As you can see, I am querying for documents with a specific prefix and then filtering those documents AGAIN on the client. Is that safe? If not, what is the workaround? Use cloud functions, different algorithm (suggest one if you have it), or something else?


Solution

  • A query on geohashes returns points within a certain range of geohashes, which are (somewhat) rectangular regions.

    A geoquery on a central point and a distance returns points that are in a circle.

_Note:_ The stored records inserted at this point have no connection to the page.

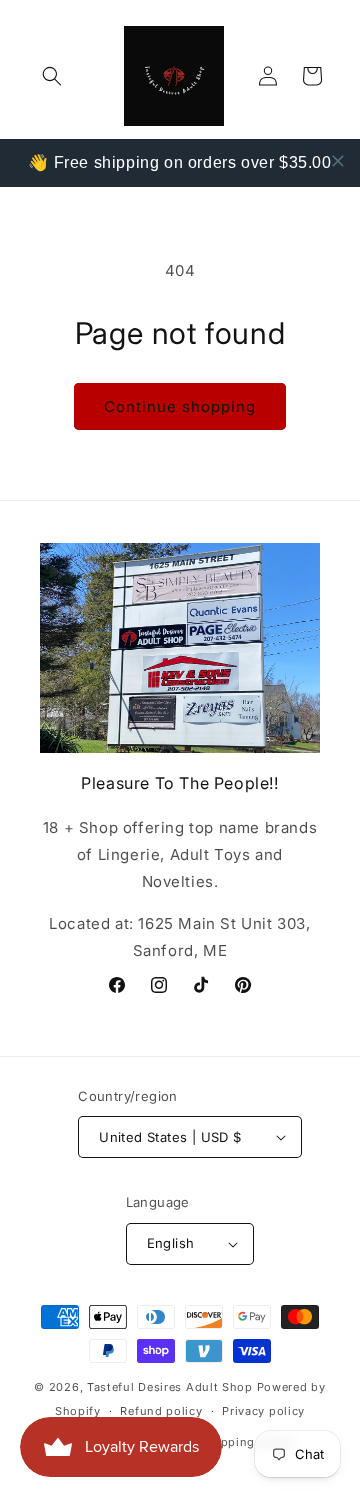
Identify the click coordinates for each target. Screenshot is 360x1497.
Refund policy (161, 1411)
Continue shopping (180, 406)
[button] (52, 76)
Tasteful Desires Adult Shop (172, 1387)
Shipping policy (249, 1442)
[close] (338, 161)
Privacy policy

    Since the two shapes are different, your code uses a client-side check to cut off the points that are outside the circle, but inside the rectangles. This is a normal step when performing geoqueries for a max distance around a point when using geohashes.


    Here's an example of this on a map:

    enter image description here

    The green pins are in a 250km circle around San Francisco, which is what I queried for. The red pins are outside of that circle, but within the set of geohash ranges ([["9q0","9qh"],["9nh","9n~"],["9r0","9rh"],["9ph","9p~"]] here) that needed to be queried to be sure we had all points in range.

    As said: this so-called oversampling is inherent to using geohashes to perform point-and-distance queries. In my experience you'll end up reading between 2x and 8x too many documents.

    It might be possible to reduce the number of false positives by querying for more-but-smaller ranges, but I don't know of any geo-libraries for Firestore that do that.

    I mapped the extra cost as a mental model: finding documents within a certain distance from a point costs me 2x to 8x more than a regular document read.


    Moving the operation to Cloud Functions on the server makes no difference on the number of documents that needs to be read, it just changes where they are read. So you can perform the operation on a server to reduce the bandwidth of transferring the documents from the database to the client. But it won't make a difference in the number of documents that need to be read.

    As discussed in comments: performing the query on the server does allow you to remove client-side access from the data, so that you can ensure the application code will never see documents that are not within the requested range. So if you're worried about document access, performing the query in a trusted environment (such as a server you control or Cloud Functions) is a good option.


    To not pay for the extra document reads, consider finding a service that natively supports geoqueries with a pricing model based on the number of results it returns - instead of the number of results it has to consider. Such a service will (very likely) still consider too many points, but if the pricing model matches what you want that might be worth it.